• [Exercise]: At the line containing "[5 Errores Más", begin retyping, and continue word for word until the records below run out.

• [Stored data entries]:
§ §
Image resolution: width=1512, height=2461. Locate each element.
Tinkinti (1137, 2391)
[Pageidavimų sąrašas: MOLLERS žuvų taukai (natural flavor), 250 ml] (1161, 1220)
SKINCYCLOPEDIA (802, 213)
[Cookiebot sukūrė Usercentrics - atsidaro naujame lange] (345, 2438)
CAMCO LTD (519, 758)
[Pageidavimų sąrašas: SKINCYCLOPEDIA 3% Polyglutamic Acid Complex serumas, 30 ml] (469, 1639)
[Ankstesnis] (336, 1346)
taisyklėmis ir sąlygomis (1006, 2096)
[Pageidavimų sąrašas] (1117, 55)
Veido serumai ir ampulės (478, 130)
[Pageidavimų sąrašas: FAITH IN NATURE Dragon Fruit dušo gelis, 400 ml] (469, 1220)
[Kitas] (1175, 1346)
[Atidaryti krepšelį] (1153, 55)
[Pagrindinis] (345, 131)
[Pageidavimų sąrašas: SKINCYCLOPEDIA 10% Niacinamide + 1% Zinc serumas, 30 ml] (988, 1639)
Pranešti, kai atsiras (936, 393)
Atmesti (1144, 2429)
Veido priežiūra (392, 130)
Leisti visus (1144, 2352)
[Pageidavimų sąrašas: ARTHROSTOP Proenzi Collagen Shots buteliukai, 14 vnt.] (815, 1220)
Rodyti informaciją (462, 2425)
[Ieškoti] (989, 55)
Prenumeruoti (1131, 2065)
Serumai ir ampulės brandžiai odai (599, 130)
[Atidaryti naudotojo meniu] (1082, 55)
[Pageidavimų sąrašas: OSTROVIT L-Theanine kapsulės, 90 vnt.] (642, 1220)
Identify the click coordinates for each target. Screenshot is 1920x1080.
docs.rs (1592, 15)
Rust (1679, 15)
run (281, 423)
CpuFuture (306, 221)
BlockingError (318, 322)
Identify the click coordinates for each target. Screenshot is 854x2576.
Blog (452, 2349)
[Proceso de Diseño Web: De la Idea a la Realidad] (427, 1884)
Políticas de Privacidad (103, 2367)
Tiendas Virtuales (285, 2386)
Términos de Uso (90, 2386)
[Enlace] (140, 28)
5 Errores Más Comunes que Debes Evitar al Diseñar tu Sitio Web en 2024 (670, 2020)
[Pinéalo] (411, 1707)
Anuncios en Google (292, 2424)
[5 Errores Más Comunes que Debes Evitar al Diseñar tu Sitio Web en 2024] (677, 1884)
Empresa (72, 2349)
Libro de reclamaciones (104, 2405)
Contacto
§ §
• [Answer box]:
[5 Errores Más Comunes que Debes Evitar al Diseñar tu Sitio Web en 2024] (677, 1884)
Empresa (72, 2349)
Libro de reclamaciones (104, 2405)
Contacto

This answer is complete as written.